In the listing below, change every occurrence of "Instruction" to "Command" and reproduce all of the remaining lines without alteration.

########################################

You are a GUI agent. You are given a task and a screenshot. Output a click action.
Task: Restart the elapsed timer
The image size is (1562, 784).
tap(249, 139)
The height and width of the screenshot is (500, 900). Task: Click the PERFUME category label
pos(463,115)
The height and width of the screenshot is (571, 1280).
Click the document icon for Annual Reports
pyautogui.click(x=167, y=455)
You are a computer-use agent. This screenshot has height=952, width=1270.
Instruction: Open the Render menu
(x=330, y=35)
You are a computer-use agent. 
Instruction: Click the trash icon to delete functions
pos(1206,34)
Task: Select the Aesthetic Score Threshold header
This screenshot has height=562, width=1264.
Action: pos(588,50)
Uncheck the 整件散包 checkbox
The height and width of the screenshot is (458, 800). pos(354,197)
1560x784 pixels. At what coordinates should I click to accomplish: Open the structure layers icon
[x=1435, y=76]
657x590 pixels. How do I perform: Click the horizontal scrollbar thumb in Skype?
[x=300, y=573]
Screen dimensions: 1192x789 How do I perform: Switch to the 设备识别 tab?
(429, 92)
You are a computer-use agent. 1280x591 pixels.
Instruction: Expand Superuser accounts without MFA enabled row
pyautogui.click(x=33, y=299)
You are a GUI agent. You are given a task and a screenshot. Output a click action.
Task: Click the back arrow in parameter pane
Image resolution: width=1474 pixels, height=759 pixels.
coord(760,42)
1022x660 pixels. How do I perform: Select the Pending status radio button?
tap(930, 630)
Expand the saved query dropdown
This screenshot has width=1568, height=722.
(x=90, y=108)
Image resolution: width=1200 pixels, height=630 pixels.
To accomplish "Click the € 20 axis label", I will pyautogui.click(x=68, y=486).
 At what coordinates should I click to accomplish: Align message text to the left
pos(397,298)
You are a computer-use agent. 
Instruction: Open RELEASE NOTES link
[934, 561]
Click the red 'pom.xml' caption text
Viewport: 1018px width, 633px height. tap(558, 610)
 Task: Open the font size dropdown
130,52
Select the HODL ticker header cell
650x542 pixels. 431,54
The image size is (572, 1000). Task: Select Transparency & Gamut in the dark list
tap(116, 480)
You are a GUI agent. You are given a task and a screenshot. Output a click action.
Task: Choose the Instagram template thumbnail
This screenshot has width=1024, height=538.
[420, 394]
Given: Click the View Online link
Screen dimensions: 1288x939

########################################

* [Worked solution]:
You are a GUI agent. You are given a task and a screenshot. Output a click action.
Task: Restart the elapsed timer
The image size is (1562, 784).
tap(249, 139)
The height and width of the screenshot is (500, 900). Task: Click the PERFUME category label
pos(463,115)
The height and width of the screenshot is (571, 1280).
Click the document icon for Annual Reports
pyautogui.click(x=167, y=455)
You are a computer-use agent. This screenshot has height=952, width=1270.
Command: Open the Render menu
(x=330, y=35)
You are a computer-use agent. 
Command: Click the trash icon to delete functions
pos(1206,34)
Task: Select the Aesthetic Score Threshold header
This screenshot has height=562, width=1264.
Action: pos(588,50)
Uncheck the 整件散包 checkbox
The height and width of the screenshot is (458, 800). pos(354,197)
1560x784 pixels. At what coordinates should I click to accomplish: Open the structure layers icon
[x=1435, y=76]
657x590 pixels. How do I perform: Click the horizontal scrollbar thumb in Skype?
[x=300, y=573]
Screen dimensions: 1192x789 How do I perform: Switch to the 设备识别 tab?
(429, 92)
You are a computer-use agent. 1280x591 pixels.
Command: Expand Superuser accounts without MFA enabled row
pyautogui.click(x=33, y=299)
You are a GUI agent. You are given a task and a screenshot. Output a click action.
Task: Click the back arrow in parameter pane
Image resolution: width=1474 pixels, height=759 pixels.
coord(760,42)
1022x660 pixels. How do I perform: Select the Pending status radio button?
tap(930, 630)
Expand the saved query dropdown
This screenshot has width=1568, height=722.
(x=90, y=108)
Image resolution: width=1200 pixels, height=630 pixels.
To accomplish "Click the € 20 axis label", I will pyautogui.click(x=68, y=486).
 At what coordinates should I click to accomplish: Align message text to the left
pos(397,298)
You are a computer-use agent. 
Command: Open RELEASE NOTES link
[934, 561]
Click the red 'pom.xml' caption text
Viewport: 1018px width, 633px height. tap(558, 610)
 Task: Open the font size dropdown
130,52
Select the HODL ticker header cell
650x542 pixels. 431,54
The image size is (572, 1000). Task: Select Transparency & Gamut in the dark list
tap(116, 480)
You are a GUI agent. You are given a task and a screenshot. Output a click action.
Task: Choose the Instagram template thumbnail
This screenshot has width=1024, height=538.
[420, 394]
Given: Click the View Online link
Screen dimensions: 1288x939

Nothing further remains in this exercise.